Some features of the Model Law are as follows:
It lays down certain rules and provisions intending to create uniformity in international commercial arbitration.
Article 1 of the Model Law states the substantive part of international commercial arbitration which defines arbitration as international if while concluding the arbitration agreement, the parties’ place of business were in different States or one of the places is located outside the state in which the party of the agreement have their place of business:
Or the place where the commercial relationship has been performed.
Or where the subject matter of the dispute has occurred.
Or the parties to the arbitration agreement have jointly agreed to include more than one place for the subject matter of the agreement.
It reflects the composition of an arbitral tribunal and the enforceability provision of an arbitral award. It would be enacted in a State if the seat of arbitration is within the territory of the particular State and the arbitral award would have global enforcement. However, the principle of ‘party autonomy’ proclaims the parties in a dispute to independently choose laws to conduct the arbitration process.

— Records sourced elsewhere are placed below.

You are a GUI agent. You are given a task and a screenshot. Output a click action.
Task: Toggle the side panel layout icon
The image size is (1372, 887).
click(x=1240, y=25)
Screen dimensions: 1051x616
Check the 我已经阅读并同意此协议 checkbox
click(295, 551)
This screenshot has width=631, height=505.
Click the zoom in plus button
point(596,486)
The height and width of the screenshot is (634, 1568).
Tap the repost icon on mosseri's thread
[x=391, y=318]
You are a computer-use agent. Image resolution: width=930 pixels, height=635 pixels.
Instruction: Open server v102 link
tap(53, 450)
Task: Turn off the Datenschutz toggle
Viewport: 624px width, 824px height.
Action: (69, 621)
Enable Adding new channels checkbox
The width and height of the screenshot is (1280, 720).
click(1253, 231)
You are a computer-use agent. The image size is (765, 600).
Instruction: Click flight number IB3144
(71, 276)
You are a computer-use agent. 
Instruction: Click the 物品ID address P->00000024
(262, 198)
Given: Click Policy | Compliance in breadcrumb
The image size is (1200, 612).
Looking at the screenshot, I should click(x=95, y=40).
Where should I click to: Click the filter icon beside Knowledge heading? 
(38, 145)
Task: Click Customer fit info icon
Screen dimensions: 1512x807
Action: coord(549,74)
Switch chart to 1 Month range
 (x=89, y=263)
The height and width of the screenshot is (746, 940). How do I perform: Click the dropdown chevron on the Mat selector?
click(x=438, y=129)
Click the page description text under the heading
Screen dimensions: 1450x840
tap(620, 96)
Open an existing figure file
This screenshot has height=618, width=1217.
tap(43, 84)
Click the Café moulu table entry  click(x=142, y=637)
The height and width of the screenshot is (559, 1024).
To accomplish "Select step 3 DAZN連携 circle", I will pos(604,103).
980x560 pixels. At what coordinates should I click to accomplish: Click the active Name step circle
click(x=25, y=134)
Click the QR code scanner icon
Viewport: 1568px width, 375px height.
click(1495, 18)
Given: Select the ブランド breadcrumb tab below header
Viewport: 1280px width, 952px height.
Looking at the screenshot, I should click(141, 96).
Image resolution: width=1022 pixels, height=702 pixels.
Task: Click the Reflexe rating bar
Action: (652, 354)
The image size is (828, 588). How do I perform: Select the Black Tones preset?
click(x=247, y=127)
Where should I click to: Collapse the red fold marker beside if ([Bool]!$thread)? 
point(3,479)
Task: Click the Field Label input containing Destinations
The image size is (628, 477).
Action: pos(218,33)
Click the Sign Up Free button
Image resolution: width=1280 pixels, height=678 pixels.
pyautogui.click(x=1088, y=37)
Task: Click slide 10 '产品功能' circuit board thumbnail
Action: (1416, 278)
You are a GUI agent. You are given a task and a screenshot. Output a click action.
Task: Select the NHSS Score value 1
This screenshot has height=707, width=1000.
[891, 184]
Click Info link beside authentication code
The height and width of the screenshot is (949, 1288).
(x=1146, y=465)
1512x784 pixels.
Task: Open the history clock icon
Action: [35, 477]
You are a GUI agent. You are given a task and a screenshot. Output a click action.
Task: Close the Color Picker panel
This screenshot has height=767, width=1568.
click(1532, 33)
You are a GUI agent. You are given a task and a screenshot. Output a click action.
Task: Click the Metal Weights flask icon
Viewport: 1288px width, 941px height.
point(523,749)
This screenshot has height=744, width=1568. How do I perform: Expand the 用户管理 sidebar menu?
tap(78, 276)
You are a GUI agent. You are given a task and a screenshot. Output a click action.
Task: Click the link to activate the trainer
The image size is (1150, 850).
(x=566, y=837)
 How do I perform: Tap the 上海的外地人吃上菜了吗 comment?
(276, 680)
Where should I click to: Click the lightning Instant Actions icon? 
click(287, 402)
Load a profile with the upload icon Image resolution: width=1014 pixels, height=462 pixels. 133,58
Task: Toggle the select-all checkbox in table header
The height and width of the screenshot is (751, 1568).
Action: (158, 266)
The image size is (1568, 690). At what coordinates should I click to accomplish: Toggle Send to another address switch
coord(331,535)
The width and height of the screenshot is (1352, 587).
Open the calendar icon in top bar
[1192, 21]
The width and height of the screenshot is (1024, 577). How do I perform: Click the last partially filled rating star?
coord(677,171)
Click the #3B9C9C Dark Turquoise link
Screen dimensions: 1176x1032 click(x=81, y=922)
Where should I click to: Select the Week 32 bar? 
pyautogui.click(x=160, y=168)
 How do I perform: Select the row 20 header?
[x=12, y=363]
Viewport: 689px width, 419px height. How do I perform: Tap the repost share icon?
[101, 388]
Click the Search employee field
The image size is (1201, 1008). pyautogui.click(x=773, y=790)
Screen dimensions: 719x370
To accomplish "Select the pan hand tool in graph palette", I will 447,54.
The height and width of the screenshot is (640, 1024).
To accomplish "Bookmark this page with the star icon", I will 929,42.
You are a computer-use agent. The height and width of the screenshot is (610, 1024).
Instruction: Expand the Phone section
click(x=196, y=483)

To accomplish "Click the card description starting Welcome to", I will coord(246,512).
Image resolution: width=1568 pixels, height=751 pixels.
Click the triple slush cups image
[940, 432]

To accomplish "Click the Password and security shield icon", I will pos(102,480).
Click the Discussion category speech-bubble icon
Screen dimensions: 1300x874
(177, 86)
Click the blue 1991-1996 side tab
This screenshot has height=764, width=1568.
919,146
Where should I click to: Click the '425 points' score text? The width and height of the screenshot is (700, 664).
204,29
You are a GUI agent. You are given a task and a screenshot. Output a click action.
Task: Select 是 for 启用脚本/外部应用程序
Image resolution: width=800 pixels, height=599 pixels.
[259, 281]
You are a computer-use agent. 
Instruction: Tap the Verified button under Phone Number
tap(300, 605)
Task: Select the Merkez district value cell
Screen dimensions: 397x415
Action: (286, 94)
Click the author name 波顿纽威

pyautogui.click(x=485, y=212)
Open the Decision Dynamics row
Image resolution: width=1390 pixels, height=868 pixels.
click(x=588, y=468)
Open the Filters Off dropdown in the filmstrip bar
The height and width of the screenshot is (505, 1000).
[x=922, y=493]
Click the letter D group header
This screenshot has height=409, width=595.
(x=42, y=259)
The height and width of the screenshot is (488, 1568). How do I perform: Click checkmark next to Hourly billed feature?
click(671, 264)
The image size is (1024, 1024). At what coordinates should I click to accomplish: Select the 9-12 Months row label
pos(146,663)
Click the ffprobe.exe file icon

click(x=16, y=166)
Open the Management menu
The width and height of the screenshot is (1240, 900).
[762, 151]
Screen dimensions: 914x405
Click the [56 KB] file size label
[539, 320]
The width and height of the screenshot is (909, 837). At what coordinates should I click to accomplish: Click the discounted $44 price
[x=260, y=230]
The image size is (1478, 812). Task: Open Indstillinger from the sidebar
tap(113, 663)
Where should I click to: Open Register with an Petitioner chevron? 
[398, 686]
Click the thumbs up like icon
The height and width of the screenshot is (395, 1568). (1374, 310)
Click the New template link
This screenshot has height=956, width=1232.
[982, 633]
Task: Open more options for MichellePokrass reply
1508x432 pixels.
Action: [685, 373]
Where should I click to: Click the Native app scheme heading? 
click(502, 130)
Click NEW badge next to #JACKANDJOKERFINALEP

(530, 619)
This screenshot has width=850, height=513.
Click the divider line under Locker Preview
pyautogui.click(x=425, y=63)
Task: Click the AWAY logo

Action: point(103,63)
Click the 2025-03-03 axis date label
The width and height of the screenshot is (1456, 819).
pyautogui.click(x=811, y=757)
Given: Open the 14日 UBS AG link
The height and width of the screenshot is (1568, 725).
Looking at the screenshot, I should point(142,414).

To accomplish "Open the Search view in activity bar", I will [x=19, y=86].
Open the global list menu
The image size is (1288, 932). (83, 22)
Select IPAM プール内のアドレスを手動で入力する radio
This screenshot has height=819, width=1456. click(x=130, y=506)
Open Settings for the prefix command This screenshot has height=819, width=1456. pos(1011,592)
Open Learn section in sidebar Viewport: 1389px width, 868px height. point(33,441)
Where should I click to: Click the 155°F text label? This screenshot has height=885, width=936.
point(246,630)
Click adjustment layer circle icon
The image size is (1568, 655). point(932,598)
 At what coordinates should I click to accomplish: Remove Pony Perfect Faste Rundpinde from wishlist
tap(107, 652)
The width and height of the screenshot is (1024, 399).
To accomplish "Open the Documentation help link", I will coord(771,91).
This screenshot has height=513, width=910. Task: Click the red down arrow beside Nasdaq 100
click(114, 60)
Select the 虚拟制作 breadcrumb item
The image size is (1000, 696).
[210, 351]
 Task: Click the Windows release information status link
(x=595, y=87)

It limits the interference of the court in the process of arbitration, thereby only allowing judicial intervention for the appointment of arbitrators, challenge and termination of an arbitrator, jurisdiction of an arbitral tribunal, and the setting aside of an arbitral award. Moreover, it allows court assistance in recording evidence, recognition of the arbitration agreements and enforcement of the arbitration awards.
It highlights the essence of the arbitration clause or agreement that must be present if parties to a dispute choose arbitration as a means to solve their dispute. The Model Law also states the matter of the clause and gives recognition to these clauses even through the judiciary.
Concerning the arbitral tribunals, it states the number, appointment, procedure of the arbitration, thereby safeguarding the freedom of the tribunal and the will of the parties.
It sets out the rules to be followed for the pronouncement of the award, the enforcement of the award, and the grounds for challenging the award.
Hence, these essential features are provided in the Model Law to reduce difficulties in the process of international arbitration by providing uniformity in procedural and substantive practices of arbitration.